If splatter ingestion is a problem something like the float check valve in a some snorkels might be he answer. Misting would get by but a glob of props would shut it for a moment.

Kinda hard to use a float check valve in a system where there's essentially no buoyancy.

I really don't think this is an intractable problem.  The way we fell into this rabbit hole was as a result of an analysis of what it took to use cold gas thrusters for ullage acceleration.  That's a "Doctor, Doctor, it hurts when I do this" kind of problem: don't do that. 

With adequate acceleration, you can use high transfer rates while mitigating fountaining, splash, splatter, whatever you want to call it.  High transfer rates and decent thruster Isp result in extremely modest prop losses for ullage thrust.
If we take 6 hours as a transfer target, and I haven't boogered the numbers, the 120t of LOX needs to move at a rate of 4.9l/sec and 30t of liquid methane at 3.3l/sec.
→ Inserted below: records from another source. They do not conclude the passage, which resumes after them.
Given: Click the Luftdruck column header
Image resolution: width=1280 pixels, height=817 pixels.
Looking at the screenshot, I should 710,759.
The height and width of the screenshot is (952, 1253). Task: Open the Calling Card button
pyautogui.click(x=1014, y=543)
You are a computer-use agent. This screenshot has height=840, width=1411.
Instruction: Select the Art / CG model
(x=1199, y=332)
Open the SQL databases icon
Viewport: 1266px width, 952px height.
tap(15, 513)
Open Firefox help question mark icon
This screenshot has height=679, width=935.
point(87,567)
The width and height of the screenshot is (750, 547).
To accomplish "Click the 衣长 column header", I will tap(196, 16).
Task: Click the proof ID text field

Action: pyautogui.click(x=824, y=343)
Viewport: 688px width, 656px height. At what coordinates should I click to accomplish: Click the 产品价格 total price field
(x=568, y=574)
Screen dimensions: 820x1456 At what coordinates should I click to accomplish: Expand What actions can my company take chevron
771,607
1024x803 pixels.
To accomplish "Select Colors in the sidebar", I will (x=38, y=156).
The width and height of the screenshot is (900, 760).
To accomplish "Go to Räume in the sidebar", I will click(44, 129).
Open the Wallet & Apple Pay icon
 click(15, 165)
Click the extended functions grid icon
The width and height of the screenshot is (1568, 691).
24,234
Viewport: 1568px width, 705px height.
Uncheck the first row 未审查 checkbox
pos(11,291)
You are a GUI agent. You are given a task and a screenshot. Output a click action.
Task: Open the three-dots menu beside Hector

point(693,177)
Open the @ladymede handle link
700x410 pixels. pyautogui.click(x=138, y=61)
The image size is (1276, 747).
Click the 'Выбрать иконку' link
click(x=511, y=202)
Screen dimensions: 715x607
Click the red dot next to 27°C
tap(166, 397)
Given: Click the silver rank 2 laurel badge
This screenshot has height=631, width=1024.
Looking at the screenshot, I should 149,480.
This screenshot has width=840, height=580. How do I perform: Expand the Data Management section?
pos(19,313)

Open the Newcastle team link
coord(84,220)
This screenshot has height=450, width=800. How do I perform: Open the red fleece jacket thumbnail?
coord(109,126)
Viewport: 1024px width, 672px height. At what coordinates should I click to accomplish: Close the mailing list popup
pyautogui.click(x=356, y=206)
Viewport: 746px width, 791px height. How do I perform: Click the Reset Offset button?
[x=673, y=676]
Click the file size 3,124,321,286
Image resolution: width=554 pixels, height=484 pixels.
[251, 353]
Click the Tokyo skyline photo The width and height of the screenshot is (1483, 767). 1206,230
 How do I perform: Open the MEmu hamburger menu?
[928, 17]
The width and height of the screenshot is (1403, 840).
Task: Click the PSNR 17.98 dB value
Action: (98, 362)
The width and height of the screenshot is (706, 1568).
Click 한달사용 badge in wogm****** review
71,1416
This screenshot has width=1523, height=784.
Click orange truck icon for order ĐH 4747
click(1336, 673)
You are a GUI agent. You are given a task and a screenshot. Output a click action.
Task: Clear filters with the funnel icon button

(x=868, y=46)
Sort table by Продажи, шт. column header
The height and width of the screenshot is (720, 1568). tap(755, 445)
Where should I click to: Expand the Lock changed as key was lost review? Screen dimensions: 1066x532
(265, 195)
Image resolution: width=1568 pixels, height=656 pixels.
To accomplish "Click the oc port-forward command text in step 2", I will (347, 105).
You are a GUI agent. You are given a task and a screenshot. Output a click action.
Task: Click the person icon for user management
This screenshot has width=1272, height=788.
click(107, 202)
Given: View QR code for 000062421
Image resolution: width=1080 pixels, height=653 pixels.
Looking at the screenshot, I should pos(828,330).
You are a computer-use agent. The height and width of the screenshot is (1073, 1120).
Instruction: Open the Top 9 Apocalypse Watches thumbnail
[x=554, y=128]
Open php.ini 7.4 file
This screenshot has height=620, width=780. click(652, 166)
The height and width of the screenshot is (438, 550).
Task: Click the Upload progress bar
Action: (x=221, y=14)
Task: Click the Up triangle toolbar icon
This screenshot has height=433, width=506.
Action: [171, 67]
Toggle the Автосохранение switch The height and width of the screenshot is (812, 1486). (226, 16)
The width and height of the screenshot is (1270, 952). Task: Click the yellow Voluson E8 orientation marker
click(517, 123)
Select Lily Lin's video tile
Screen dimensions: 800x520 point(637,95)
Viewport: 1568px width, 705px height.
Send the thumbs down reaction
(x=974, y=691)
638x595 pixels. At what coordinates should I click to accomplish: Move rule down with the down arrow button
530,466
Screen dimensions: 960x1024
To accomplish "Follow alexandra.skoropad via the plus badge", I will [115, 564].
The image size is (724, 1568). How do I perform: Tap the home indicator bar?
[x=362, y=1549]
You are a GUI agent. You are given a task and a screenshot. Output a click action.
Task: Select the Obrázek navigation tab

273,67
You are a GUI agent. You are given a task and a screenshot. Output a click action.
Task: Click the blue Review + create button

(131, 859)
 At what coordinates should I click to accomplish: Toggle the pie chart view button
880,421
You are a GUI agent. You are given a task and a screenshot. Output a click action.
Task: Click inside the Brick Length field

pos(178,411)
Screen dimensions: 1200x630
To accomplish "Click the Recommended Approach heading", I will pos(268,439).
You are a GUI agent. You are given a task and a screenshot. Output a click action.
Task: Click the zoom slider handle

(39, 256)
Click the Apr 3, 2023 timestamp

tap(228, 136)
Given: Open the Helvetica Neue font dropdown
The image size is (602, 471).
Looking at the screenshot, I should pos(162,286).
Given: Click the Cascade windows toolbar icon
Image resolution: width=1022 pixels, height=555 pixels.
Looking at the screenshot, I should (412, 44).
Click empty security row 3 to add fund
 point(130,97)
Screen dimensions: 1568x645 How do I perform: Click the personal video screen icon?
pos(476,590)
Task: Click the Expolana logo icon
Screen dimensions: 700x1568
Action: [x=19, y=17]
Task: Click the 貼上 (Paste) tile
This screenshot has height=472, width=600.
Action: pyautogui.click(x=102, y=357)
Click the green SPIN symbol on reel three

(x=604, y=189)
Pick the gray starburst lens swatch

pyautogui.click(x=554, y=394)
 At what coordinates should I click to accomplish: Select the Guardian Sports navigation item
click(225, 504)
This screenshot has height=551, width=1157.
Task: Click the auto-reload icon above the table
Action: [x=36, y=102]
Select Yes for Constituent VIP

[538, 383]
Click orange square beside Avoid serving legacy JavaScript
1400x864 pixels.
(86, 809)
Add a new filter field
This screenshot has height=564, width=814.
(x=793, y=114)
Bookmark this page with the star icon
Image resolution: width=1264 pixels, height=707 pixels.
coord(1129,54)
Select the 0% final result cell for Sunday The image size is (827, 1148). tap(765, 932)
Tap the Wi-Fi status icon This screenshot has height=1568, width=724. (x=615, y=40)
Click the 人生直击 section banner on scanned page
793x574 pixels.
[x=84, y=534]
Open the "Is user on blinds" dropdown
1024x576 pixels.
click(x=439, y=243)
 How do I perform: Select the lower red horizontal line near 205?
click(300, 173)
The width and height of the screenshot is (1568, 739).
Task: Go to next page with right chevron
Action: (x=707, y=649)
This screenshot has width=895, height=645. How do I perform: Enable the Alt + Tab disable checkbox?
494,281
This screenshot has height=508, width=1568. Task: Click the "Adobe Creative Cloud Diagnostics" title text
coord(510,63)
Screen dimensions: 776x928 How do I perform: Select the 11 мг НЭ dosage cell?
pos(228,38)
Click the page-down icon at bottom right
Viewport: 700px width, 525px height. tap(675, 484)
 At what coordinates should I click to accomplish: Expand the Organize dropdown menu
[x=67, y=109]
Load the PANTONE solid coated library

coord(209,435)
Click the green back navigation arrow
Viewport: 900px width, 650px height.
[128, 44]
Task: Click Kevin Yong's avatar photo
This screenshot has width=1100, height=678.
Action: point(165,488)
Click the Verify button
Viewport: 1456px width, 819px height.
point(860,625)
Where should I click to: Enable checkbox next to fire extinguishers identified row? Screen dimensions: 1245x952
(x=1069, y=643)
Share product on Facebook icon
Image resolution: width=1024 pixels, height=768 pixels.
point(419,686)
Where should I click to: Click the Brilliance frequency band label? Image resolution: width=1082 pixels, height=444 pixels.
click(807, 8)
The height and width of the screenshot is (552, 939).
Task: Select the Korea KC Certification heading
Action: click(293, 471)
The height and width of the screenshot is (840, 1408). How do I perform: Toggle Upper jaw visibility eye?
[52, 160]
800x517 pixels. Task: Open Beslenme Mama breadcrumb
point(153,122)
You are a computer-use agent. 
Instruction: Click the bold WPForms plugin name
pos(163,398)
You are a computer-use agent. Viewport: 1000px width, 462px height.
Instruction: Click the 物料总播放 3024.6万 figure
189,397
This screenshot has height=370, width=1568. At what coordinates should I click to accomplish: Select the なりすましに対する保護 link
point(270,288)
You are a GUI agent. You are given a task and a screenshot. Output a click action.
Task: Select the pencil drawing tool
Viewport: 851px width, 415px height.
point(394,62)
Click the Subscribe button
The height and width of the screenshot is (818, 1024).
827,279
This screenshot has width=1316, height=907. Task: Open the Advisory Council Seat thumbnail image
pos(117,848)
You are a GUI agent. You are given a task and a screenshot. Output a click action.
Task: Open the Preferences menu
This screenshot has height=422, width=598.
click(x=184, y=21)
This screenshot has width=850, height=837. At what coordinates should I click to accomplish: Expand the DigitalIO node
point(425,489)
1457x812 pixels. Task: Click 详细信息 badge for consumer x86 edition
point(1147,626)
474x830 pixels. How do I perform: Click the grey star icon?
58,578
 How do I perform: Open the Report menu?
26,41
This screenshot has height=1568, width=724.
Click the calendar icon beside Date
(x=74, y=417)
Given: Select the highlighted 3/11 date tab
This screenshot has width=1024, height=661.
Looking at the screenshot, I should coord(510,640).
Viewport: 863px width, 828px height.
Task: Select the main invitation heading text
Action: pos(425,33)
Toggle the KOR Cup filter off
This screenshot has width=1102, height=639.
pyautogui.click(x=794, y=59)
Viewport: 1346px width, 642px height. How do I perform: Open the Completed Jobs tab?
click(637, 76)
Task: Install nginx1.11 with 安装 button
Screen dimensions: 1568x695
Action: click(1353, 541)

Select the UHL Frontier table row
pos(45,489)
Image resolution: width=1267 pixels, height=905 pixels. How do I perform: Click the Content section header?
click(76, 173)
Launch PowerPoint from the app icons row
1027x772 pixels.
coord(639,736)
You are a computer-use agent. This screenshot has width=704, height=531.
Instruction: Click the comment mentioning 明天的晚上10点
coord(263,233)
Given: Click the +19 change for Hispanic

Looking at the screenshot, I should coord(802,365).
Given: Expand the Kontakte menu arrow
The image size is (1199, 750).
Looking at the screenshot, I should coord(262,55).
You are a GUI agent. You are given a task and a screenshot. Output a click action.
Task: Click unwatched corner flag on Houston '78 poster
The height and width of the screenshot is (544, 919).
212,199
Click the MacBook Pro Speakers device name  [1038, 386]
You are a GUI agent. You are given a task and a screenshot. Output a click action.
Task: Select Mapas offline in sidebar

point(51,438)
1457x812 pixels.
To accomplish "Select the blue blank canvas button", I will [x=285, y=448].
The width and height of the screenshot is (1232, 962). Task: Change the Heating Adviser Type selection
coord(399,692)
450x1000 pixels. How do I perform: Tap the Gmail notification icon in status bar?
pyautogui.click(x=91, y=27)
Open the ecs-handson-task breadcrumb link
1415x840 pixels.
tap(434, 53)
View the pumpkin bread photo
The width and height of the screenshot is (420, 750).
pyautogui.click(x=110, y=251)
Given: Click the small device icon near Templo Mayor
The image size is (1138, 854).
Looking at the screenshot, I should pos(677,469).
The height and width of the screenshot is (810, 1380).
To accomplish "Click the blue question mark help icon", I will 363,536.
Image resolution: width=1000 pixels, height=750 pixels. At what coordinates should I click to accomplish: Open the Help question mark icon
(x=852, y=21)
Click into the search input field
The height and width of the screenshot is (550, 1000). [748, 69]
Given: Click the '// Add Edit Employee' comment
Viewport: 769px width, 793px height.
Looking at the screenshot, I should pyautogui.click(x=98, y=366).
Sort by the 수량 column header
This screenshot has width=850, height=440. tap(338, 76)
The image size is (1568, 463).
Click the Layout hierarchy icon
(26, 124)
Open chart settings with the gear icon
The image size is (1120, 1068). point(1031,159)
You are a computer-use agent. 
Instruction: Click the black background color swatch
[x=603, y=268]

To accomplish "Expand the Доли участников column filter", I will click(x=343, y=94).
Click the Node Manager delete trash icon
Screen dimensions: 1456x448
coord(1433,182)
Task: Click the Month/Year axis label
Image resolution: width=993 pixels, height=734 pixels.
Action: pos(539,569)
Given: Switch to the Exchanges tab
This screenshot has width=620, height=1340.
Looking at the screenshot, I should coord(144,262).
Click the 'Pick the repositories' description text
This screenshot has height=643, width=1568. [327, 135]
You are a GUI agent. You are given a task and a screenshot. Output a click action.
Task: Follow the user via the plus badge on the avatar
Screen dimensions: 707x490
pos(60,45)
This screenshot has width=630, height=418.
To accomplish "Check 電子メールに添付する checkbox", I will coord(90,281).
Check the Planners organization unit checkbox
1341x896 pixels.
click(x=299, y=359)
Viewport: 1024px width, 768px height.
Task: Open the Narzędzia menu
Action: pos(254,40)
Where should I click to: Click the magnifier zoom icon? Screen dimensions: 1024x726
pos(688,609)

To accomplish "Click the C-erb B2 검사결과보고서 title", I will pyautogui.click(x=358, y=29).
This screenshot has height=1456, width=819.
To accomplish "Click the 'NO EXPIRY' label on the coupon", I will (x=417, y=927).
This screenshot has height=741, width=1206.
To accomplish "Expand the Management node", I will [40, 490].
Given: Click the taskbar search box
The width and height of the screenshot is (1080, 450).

Do we have a pixel count of the QD inner diameters? I can't think of a reason to not expect the diameter to carry through the system. If the diameter is 10cm (WAG) we need an average flow velocity of 156cm/sec for the LOX and 105cm/sec for the methane.


That's about my limit on numbers and they really need to be verified. The target transfer time is a bit arbitrary and the plumbing diameter needs verification. Between this and the viscosity numbers, is there enough to rough in the g force needed to avoid geysering erupting starting with an empty depot and ending with completion of a 150t transfer, then at completion of each successive transfer?


From this we can probably do a sanity check on propellant needs and/or ullage pressures and volumes for the various settling schemes.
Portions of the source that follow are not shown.